▶ Page text
Please see the attachment.

Author Response File: Author Response.pdf

Reviewer 3 Report

Bolatti et al have presented an interesting study of an area that is in great need of further study, this being the viromes of new world bat species. The manuscript is well presented and the writing is compelling, though I find the results section to be a bit long and could use cutting down to just the most important findings.

I have a few minor comments and suggestions: 

-Why were human reads subtracted? Surely there should not be any human reads in this sample and if there is, this suggests contamination which would throw all results into question. And surely given the DNase digestion undertaken prior to sequencing, there should be minimal host reads remaining.

Figure 1B: This figure is confusing and unnecessary

Figure 1C: do you mean the virus host kingdom?

▶ Explore the material
1. In the review text, condense the paragraph beginning "Bolatti et al have presented" into two short sentences that keep its main points.
2. List each point the reviewer raises after "I have a few minor comments and suggestions:" in the review text.

▶ Raw data
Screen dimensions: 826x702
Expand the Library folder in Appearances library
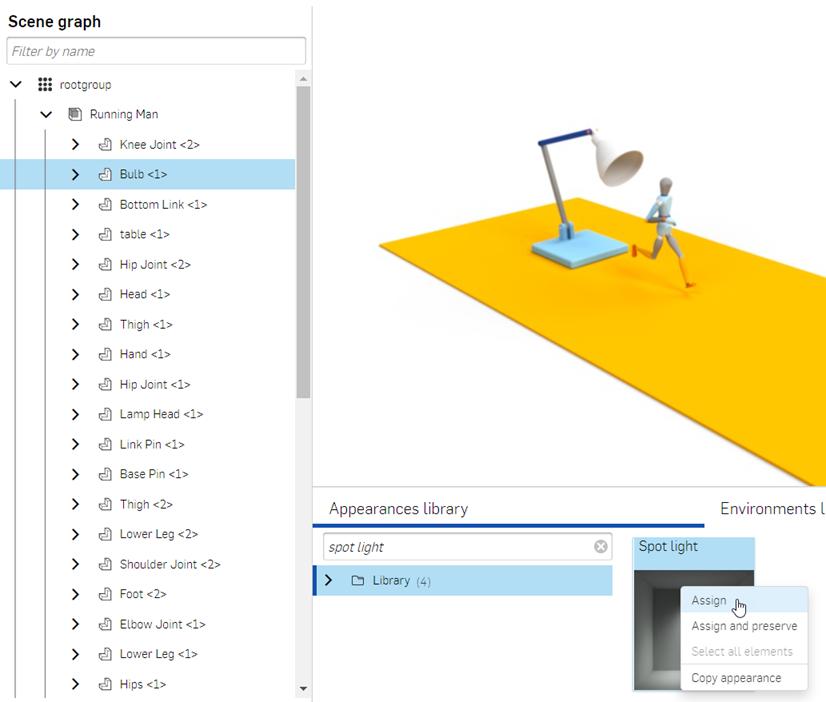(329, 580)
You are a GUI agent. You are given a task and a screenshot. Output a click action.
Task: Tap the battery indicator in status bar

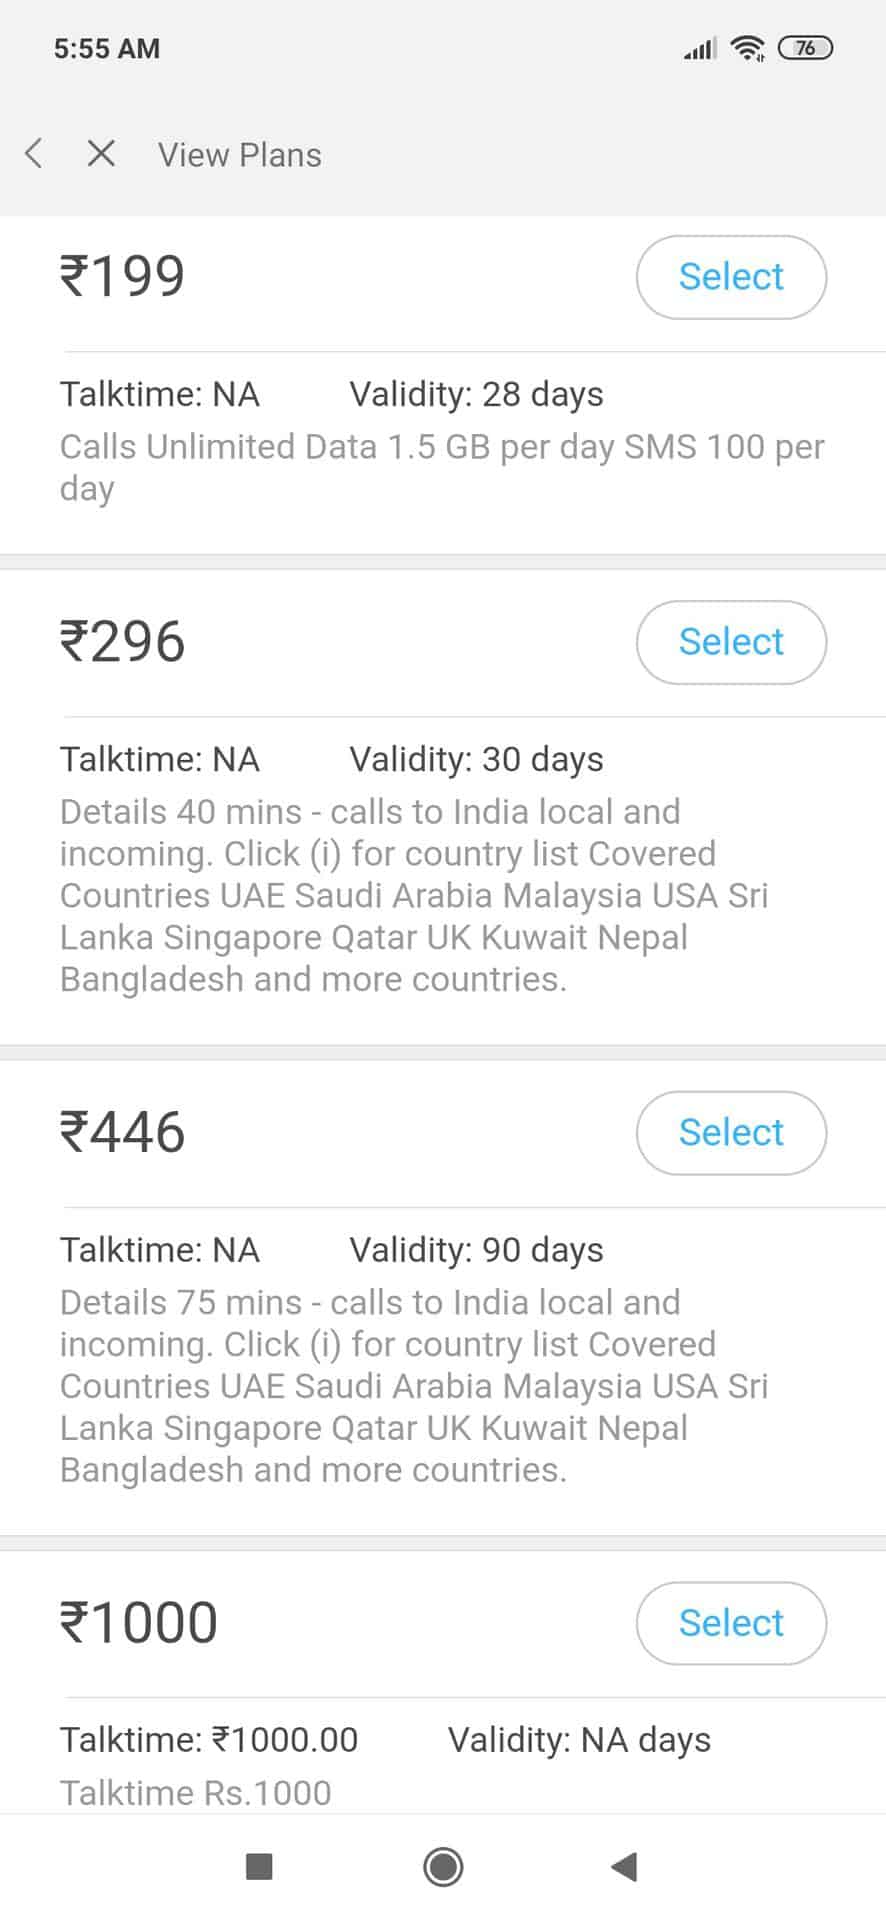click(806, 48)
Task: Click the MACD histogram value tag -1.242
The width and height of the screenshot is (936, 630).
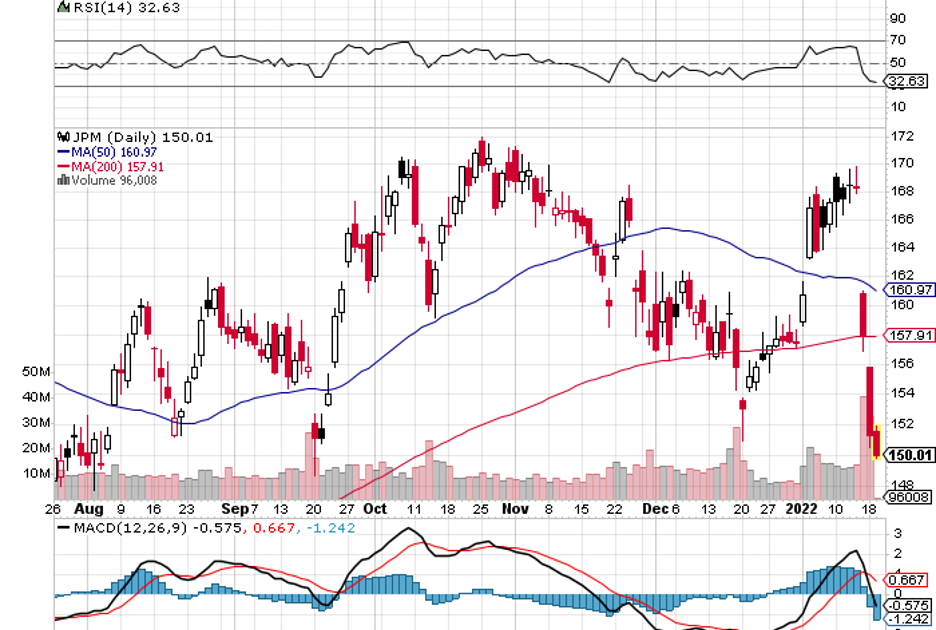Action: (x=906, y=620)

...

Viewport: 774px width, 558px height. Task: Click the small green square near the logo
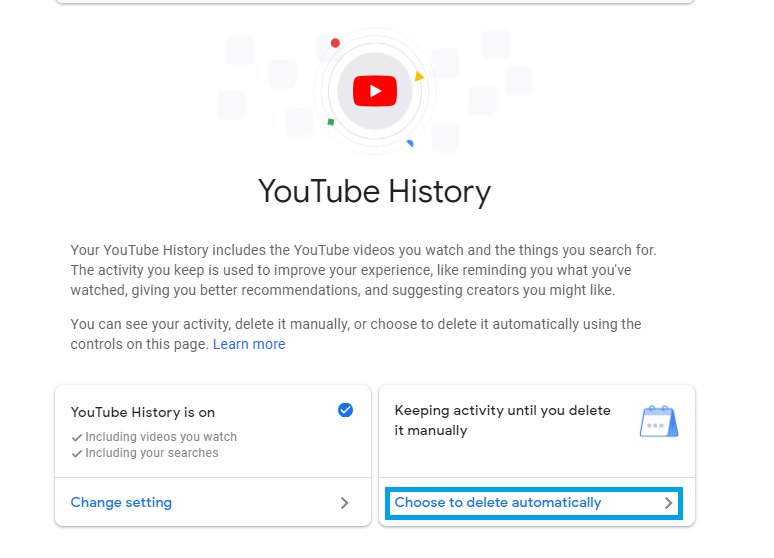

---

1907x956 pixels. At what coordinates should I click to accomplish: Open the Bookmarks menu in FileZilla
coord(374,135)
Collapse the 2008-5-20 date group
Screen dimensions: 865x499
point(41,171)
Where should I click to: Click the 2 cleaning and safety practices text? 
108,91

▶ Answers to the problems
1. Bolatti et al studied the viromes of new world bat species, an area that needs much more study. The manuscript is well presented and compellingly written, but the results section is somewhat long and should be cut to the most important findings.

2.
- Why human reads were subtracted: there should be none in the sample, any present would suggest contamination and cast doubt on all results, and the DNase digestion before sequencing should leave minimal host reads.
- Figure 1B is confusing and unnecessary.
- Figure 1C: whether it means the virus host kingdom.